# WHAT IS NEEDED
Look through the records below for the line with "This screenshot has height=458, width=980.". Return that line and each one after it up to and including the line with "Task: Open the browser downloads icon", exactly.

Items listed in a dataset
··········
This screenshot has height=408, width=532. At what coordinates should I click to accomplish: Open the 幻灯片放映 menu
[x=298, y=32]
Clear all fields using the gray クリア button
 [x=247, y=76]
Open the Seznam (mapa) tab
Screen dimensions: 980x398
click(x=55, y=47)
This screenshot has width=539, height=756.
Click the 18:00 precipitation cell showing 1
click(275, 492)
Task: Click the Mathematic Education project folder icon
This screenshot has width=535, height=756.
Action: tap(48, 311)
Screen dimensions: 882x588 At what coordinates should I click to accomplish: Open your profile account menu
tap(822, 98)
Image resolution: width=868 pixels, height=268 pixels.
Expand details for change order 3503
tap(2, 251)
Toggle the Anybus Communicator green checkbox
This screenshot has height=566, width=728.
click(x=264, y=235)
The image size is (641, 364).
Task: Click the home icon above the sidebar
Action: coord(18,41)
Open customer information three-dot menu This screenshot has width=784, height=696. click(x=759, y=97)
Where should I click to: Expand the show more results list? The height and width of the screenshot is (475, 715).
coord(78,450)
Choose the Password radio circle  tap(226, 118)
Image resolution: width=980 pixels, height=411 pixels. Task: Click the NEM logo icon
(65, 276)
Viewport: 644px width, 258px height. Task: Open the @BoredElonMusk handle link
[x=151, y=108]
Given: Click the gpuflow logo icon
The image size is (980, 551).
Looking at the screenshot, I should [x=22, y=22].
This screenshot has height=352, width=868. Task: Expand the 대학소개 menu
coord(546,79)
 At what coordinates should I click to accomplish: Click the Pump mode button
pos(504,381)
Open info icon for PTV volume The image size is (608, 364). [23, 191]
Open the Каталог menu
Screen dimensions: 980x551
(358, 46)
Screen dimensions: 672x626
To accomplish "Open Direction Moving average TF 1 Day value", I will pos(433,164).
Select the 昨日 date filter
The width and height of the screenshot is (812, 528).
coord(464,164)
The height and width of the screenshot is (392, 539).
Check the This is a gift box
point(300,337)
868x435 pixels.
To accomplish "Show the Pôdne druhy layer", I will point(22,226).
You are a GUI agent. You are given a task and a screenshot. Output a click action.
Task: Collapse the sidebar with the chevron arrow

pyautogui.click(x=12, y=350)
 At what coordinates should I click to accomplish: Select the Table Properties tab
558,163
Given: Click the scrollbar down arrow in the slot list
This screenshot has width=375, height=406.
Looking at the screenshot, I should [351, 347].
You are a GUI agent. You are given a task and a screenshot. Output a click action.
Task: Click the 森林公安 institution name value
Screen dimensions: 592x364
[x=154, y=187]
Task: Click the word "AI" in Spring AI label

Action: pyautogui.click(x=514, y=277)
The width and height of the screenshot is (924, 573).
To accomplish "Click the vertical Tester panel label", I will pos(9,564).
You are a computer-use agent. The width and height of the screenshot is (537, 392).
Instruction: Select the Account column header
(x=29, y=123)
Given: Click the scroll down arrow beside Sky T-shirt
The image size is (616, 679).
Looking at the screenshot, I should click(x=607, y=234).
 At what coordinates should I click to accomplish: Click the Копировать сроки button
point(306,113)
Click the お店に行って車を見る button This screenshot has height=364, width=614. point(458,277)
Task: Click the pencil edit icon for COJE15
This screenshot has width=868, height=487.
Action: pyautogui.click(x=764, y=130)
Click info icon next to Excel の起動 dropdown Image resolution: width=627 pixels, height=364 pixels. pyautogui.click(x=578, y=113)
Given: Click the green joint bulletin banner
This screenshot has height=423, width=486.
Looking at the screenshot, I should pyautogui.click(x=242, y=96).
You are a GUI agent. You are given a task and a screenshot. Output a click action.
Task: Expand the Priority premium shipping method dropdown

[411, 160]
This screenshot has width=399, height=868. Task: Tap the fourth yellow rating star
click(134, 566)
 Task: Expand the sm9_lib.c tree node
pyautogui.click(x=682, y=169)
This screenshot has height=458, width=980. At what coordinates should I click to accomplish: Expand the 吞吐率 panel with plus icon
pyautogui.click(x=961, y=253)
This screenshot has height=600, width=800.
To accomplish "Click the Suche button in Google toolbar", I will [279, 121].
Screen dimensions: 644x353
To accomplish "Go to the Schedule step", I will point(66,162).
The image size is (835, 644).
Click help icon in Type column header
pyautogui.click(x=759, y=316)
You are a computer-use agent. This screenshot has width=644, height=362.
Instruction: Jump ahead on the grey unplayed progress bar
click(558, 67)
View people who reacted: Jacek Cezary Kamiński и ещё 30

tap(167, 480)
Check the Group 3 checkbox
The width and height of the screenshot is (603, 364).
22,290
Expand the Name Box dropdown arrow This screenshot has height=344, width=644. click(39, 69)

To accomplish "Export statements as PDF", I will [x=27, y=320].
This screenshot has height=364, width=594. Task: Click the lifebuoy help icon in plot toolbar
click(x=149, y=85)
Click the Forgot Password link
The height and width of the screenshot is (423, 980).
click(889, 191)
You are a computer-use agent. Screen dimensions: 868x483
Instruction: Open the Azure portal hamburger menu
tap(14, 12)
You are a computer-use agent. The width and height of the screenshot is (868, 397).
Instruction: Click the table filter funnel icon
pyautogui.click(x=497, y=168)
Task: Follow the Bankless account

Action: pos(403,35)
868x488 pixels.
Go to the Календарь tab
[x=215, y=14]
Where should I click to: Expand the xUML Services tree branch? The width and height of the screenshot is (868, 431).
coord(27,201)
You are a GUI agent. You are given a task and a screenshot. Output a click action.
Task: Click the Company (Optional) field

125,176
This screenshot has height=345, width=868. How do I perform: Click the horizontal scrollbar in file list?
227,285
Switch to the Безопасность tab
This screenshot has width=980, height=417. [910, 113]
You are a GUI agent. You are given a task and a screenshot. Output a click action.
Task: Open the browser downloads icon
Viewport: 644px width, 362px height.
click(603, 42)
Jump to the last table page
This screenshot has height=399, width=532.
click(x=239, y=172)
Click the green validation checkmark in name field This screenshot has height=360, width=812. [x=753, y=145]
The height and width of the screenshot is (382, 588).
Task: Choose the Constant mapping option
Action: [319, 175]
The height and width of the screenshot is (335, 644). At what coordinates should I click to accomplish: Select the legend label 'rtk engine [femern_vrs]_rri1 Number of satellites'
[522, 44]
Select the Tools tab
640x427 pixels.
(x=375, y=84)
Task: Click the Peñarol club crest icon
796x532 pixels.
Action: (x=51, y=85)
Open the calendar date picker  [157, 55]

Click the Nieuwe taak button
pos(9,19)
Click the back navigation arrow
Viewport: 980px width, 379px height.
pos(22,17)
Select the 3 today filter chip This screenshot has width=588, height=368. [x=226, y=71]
··········
# SOLVED EXERCISE
This screenshot has height=458, width=980. At what coordinates should I click to accomplish: Expand the 吞吐率 panel with plus icon
pyautogui.click(x=961, y=253)
This screenshot has height=600, width=800.
To accomplish "Click the Suche button in Google toolbar", I will [279, 121].
Screen dimensions: 644x353
To accomplish "Go to the Schedule step", I will point(66,162).
The image size is (835, 644).
Click help icon in Type column header
pyautogui.click(x=759, y=316)
You are a computer-use agent. This screenshot has width=644, height=362.
Instruction: Jump ahead on the grey unplayed progress bar
click(558, 67)
View people who reacted: Jacek Cezary Kamiński и ещё 30

tap(167, 480)
Check the Group 3 checkbox
The width and height of the screenshot is (603, 364).
22,290
Expand the Name Box dropdown arrow This screenshot has height=344, width=644. click(39, 69)

To accomplish "Export statements as PDF", I will [x=27, y=320].
This screenshot has height=364, width=594. Task: Click the lifebuoy help icon in plot toolbar
click(x=149, y=85)
Click the Forgot Password link
The height and width of the screenshot is (423, 980).
click(889, 191)
You are a computer-use agent. Screen dimensions: 868x483
Instruction: Open the Azure portal hamburger menu
tap(14, 12)
You are a computer-use agent. The width and height of the screenshot is (868, 397).
Instruction: Click the table filter funnel icon
pyautogui.click(x=497, y=168)
Task: Follow the Bankless account

Action: pos(403,35)
868x488 pixels.
Go to the Календарь tab
[x=215, y=14]
Where should I click to: Expand the xUML Services tree branch? The width and height of the screenshot is (868, 431).
coord(27,201)
You are a GUI agent. You are given a task and a screenshot. Output a click action.
Task: Click the Company (Optional) field

125,176
This screenshot has height=345, width=868. How do I perform: Click the horizontal scrollbar in file list?
227,285
Switch to the Безопасность tab
This screenshot has width=980, height=417. [910, 113]
You are a GUI agent. You are given a task and a screenshot. Output a click action.
Task: Open the browser downloads icon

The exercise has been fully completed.